Robbenbaby nach Conchita Wurst benannt

Echt tierisch

Robbenbaby nach Conchita Wurst benannt

Ein belgischer Zoo und der WWF machen mit beim weltweiten Conchita Wurst-Hype.

Song-Contest-Königin Conchita Wurst inspiriert - nicht nur in Österreich. Überall auf der Welt haben die Menschen immer wieder neue, lustige Ideen, die Dame mit dem Bart zu feiern.

Ein Heuler
Im belgischen Tierpark Boudewijn nahe Brügge wurde just am 11. Mai ein kleiner Heuler geboren. Das Geschlecht des Seehundbabys ist noch nicht bestimmbar, da man die Ruhe der Mutter nicht stören möchte. "Deshalb hat der Welpe vorläufig den Namen Conchita bekommen - ein Mädchen mit haarigem Fell...", so die Verantwortlichen.

Neue "Rasse"?
Und auch die Tierschutzorganisation WWF hängt sich tierisch an den Conchita-Hype.
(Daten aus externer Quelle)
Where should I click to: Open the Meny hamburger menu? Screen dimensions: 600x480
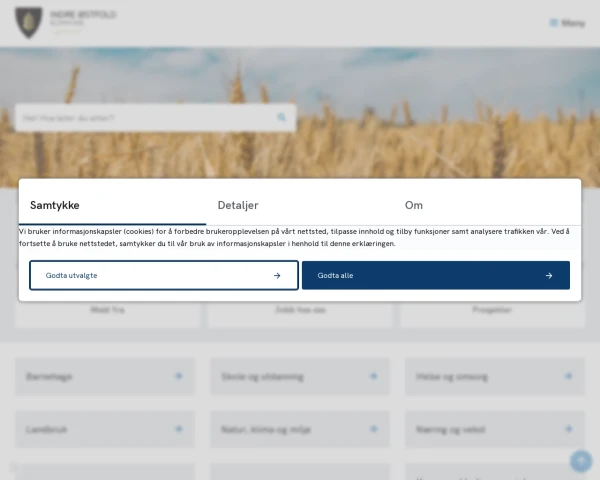(x=567, y=23)
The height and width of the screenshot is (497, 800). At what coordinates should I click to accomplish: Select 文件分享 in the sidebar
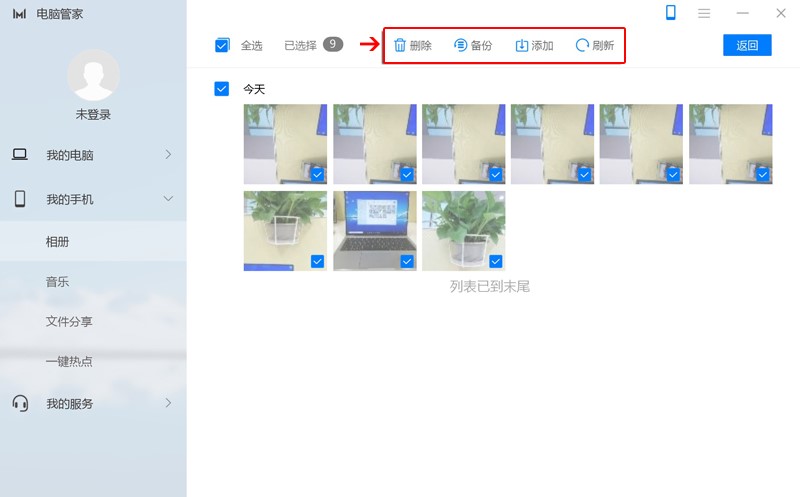click(x=69, y=322)
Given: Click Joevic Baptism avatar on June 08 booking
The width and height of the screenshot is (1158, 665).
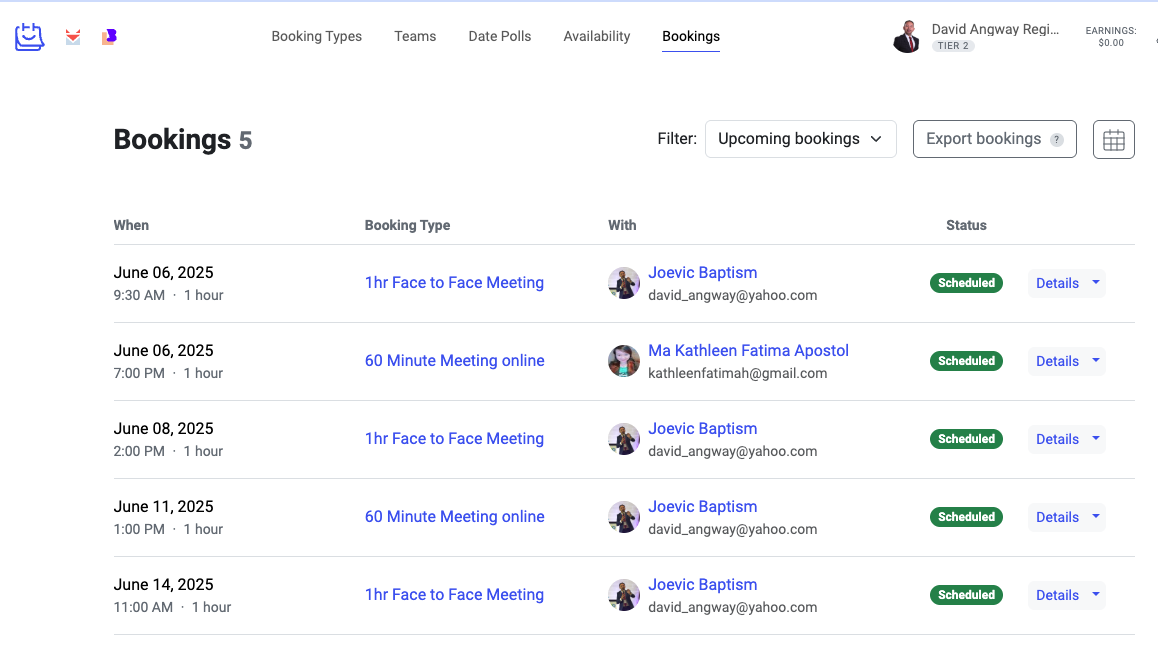Looking at the screenshot, I should pos(624,439).
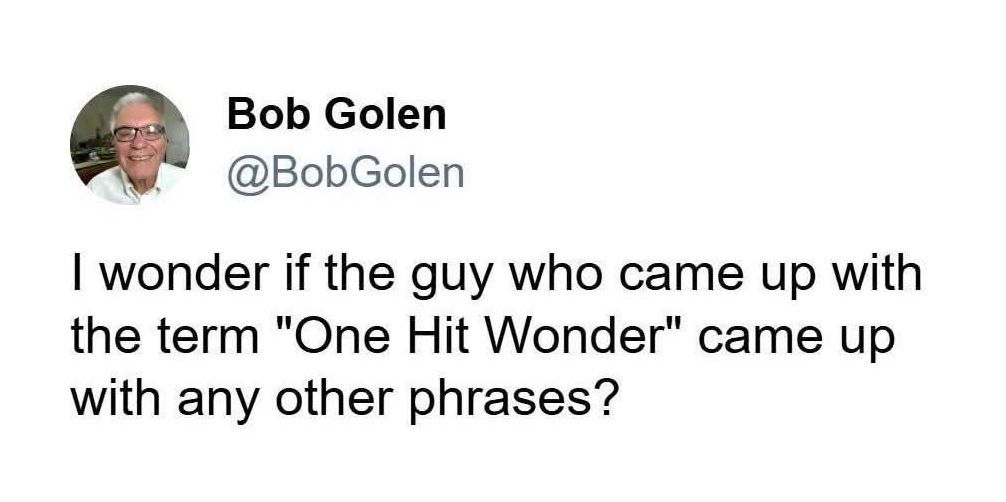Select the first line of the tweet text
This screenshot has height=502, width=1006.
tap(495, 274)
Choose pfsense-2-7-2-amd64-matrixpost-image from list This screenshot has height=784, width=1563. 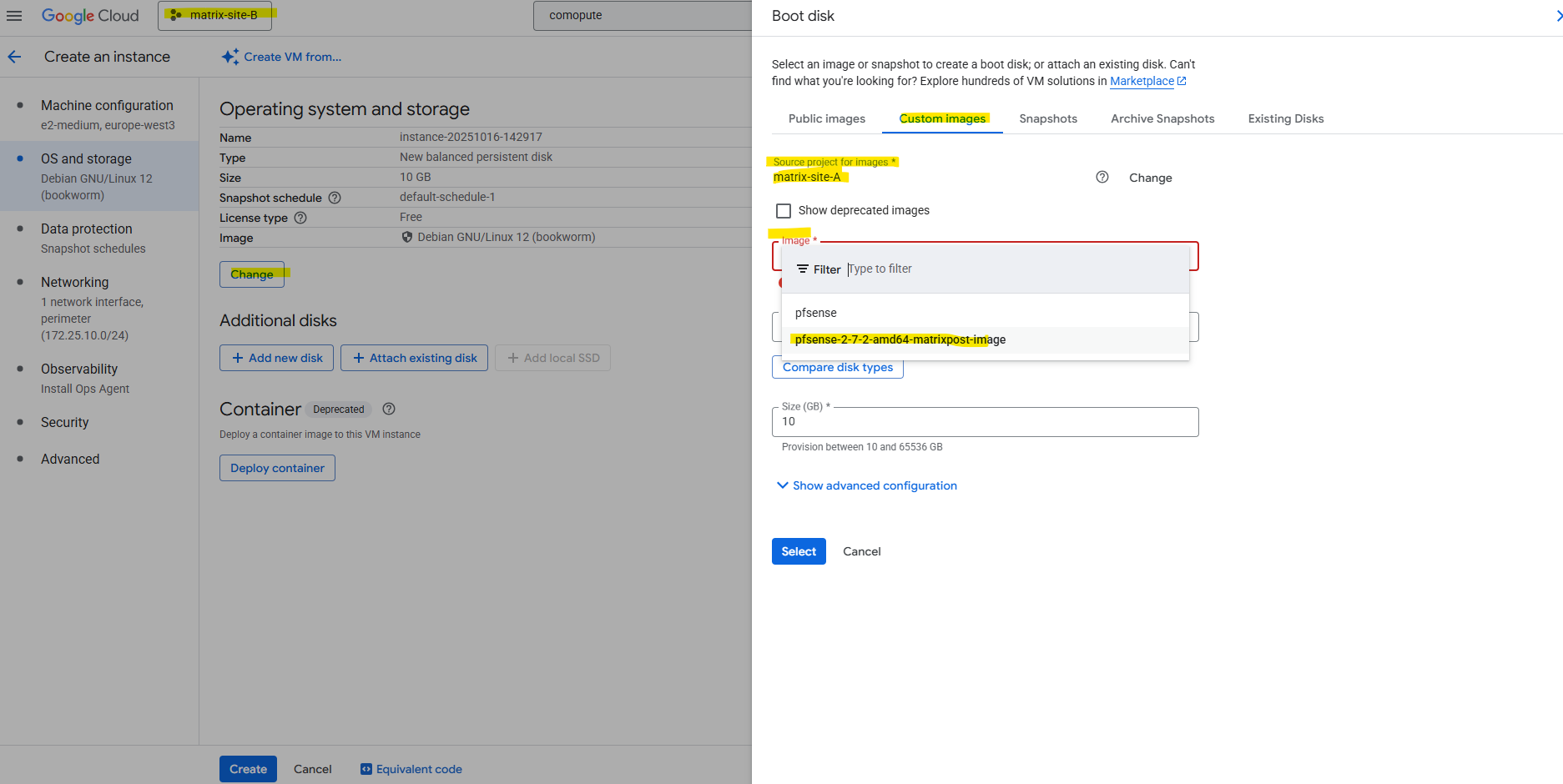point(900,339)
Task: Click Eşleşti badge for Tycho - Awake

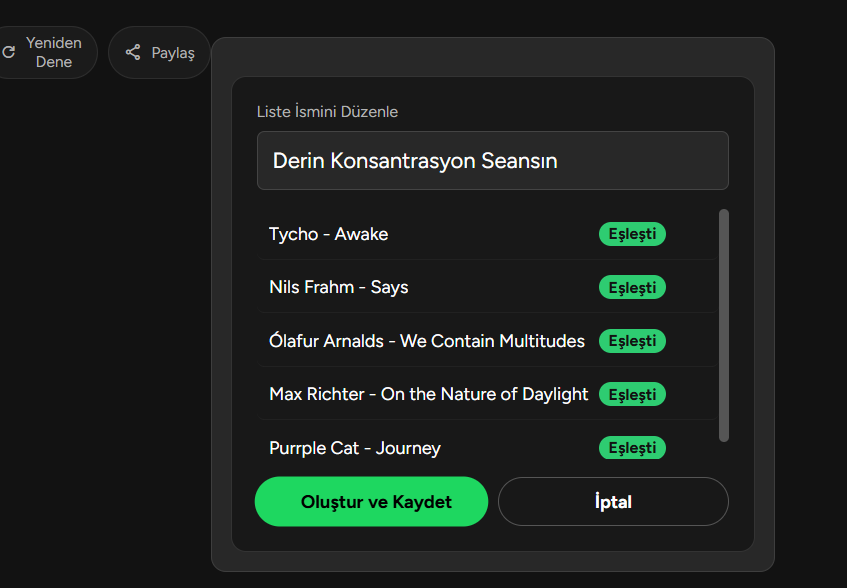Action: click(632, 234)
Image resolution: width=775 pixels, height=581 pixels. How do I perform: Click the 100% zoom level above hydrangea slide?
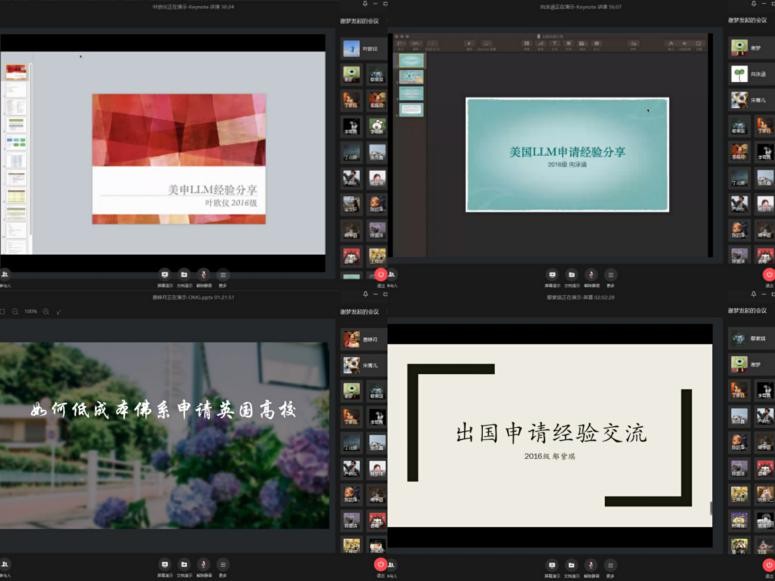click(x=31, y=312)
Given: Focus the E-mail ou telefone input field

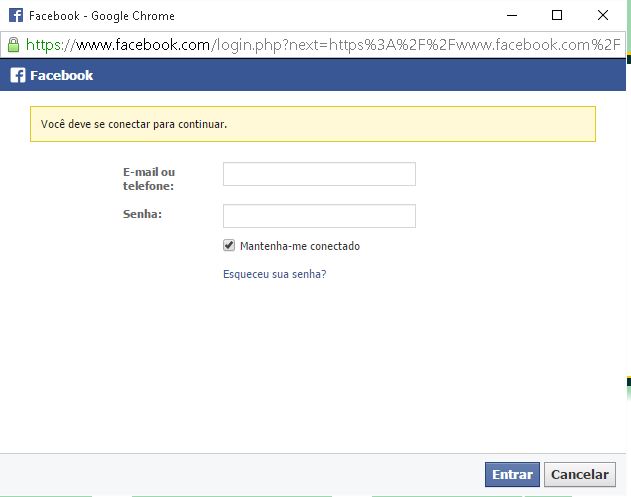Looking at the screenshot, I should point(319,174).
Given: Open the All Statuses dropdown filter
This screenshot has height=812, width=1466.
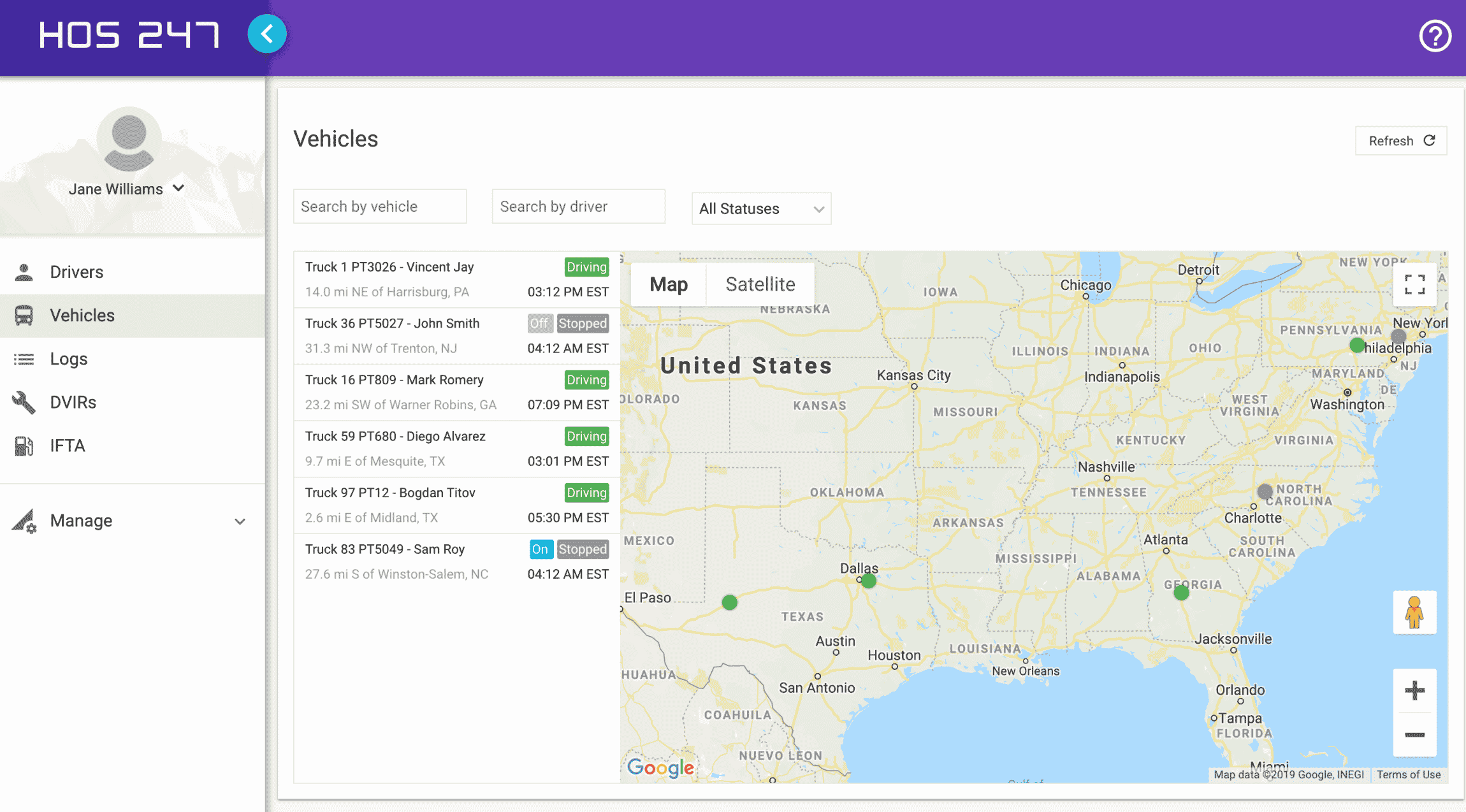Looking at the screenshot, I should 761,208.
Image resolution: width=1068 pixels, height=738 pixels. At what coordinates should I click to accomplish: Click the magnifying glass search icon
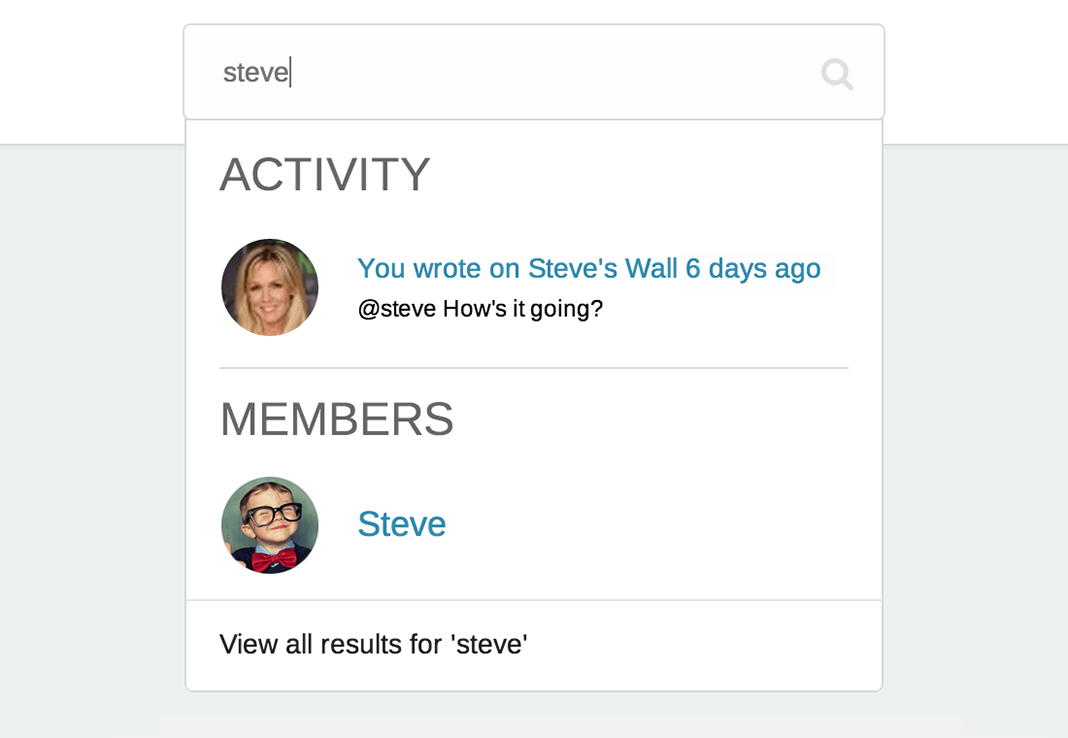click(836, 74)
Sie veröffentlichte ein Foto des "Bartiger" - das bearbeitete Foto eines bengalischen Tigers mit Wurst-Bart und geschminkten Augen. Unter dem Titel "Die Tiger dürfen uns nicht Wurst sein" macht man Werbung für die laufende Kampagne zur Rettung der wild lebenden Tiger. "Auch die Tiger brauchen ihre Freiheit, ihren Frieden und ihren Platz in der Welt", so WWF-Sprecher Franko Petri in einer Aussendung.